Emerging Threats Associated with Factor E:

Climate Change

Fay et al. (2006) and NRC (2004) summarize the potential impacts of climate change on Atlantic salmon. At the time of listing in 2009, although there was reasonable certainty that climate change was affecting Atlantic salmon in the GOM DPS, there was uncertainty surrounding specifically how and to what extent.  Since listing, new and emerging science has helped us gain a better understanding of these effects and just what the ramifications are for salmon.  Recent information indicates that climate change is having significant impacts on the ecosystems that Atlantic salmon depend on and subsequently having significant impacts on the overall survival and recovery of Atlantic salmon (Mills et al., 2013). Following is a synopsis of the effects of climate change, and the new and emerging science that has elevated its concern for Atlantic salmon. 

Since the 1970s there has been a historically significant change in climate (Greene et al., 2008). Climate warming has resulted in increased precipitation, river discharge, and glacial and sea-ice melting (Greene et al., 2008). The past 3 decades have witnessed major changes in ocean circulation patterns in the Arctic, and these were accompanied by climate associated changes as well (Greene et al., 2008). Shifts in atmospheric conditions have altered Arctic ocean circulation patterns and the export of freshwater to the North Atlantic (Greene et al. 2008, IPCC 2006). With respect specifically to the North Atlantic Oscillation (NAO), changes in salinity and temperature are thought to be the result of changes in the earth’s atmosphere caused by anthropogenic forces (IPCC, 2006). 

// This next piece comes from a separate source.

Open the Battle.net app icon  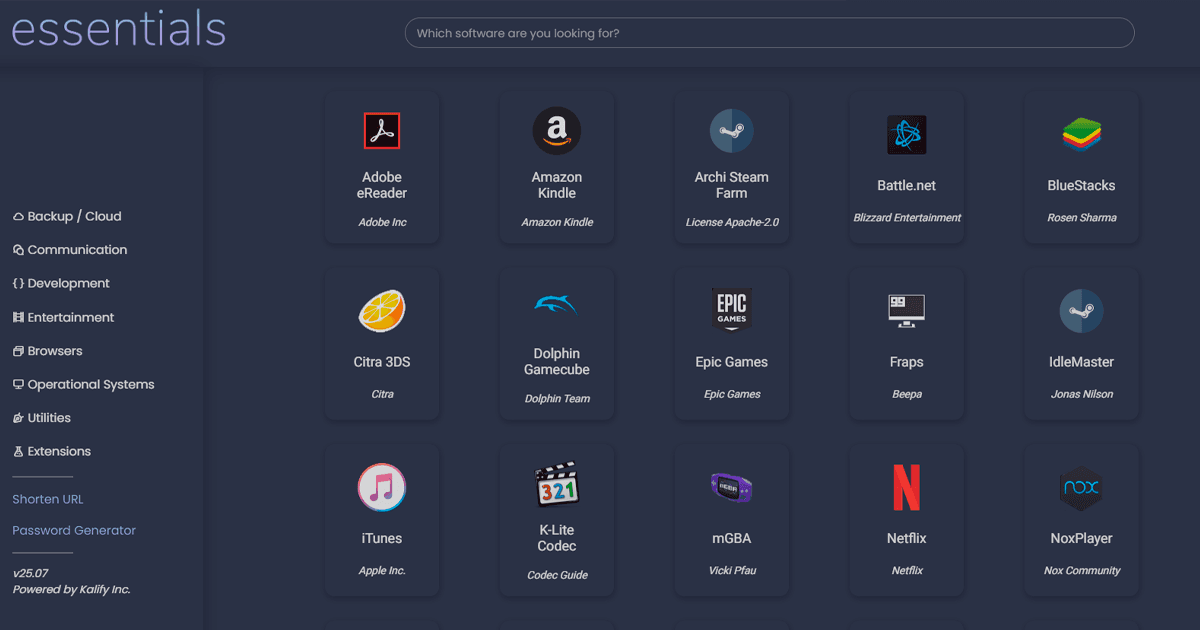[x=906, y=135]
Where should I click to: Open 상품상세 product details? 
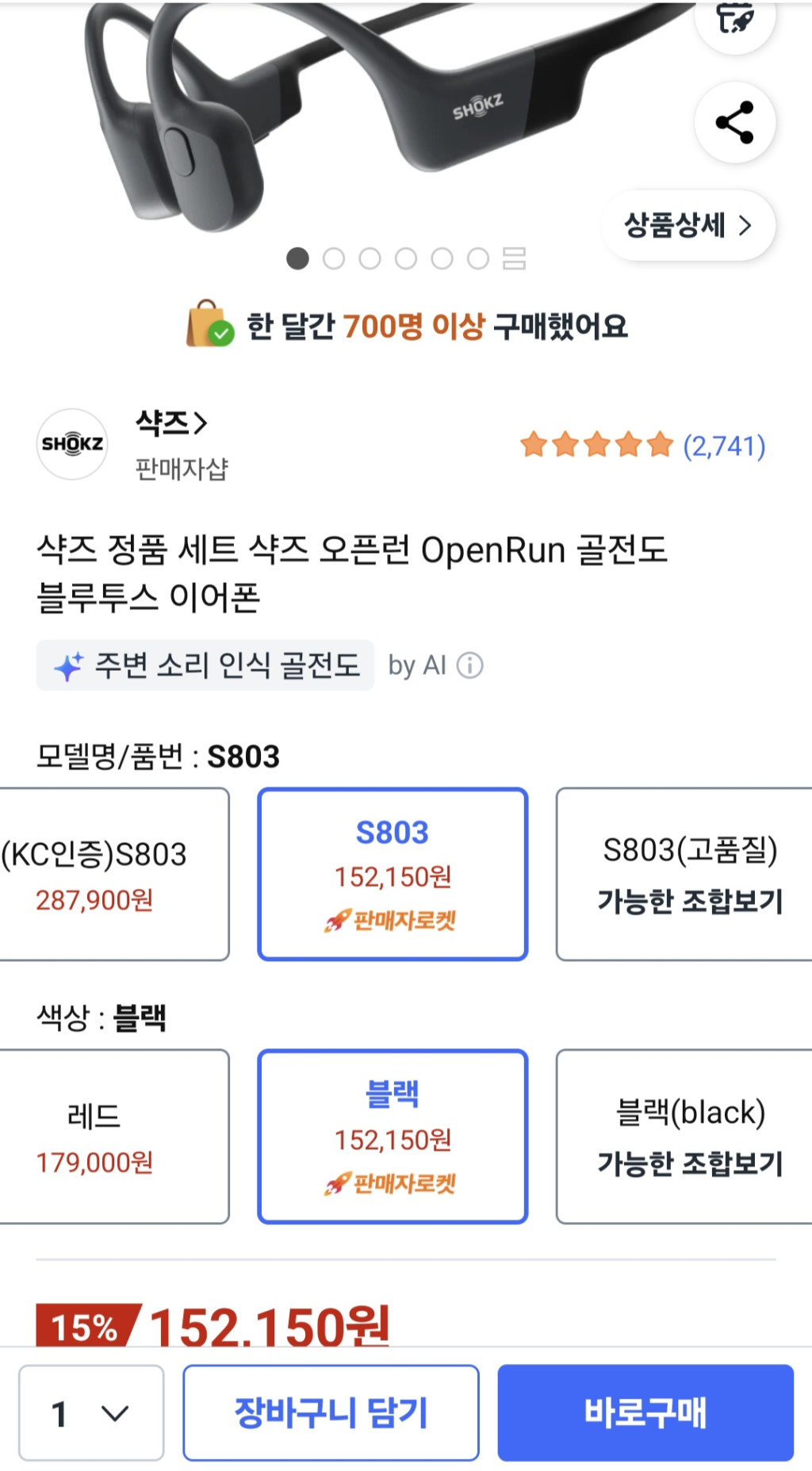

Global climate change can affect all aspects of the salmon’s life history as entire ecosystems can shift rapidly (compared to evolutionary timescales) from one state to another, altering habitat features through increases in sea surface temperatures (IPCC, 2001); changes in frequency of seasonal cycles of phytoplankton, zooplankton and fish populations in the marine environment ( (Greene & Pershing, 2007); changes in freshwater hydrologic regimes; and altering the timing and frequency of river ice flows.  All of these factors can significantly alter the ecosystem in which salmon have become adapted by effecting environmental cues that stimulate migration, spawning and feeding activities. 

Friedland et al. (2005) summarized numerous studies that suggest that climate mediates marine survival for Atlantic salmon as well as other fish species. Recent analyses of bottom water temperatures found that negative NAO years are warmer in the north and cooler in the Gulf of Maine (Petrie, 2007). Positive NAO years are warmer in Gulf of Maine and colder in the north (north of 45° N) (Petrie 2007). Strength of NAO is related to annual changes in diversity of potential predators: at southern latitudes, there are more species during positive NAO years (Fisher et al., 2008). The effect is system-wide where 133 species showed at least a 20 percent difference in frequency of occurrence in years with opposing NAO states (Fisher et al. 2008).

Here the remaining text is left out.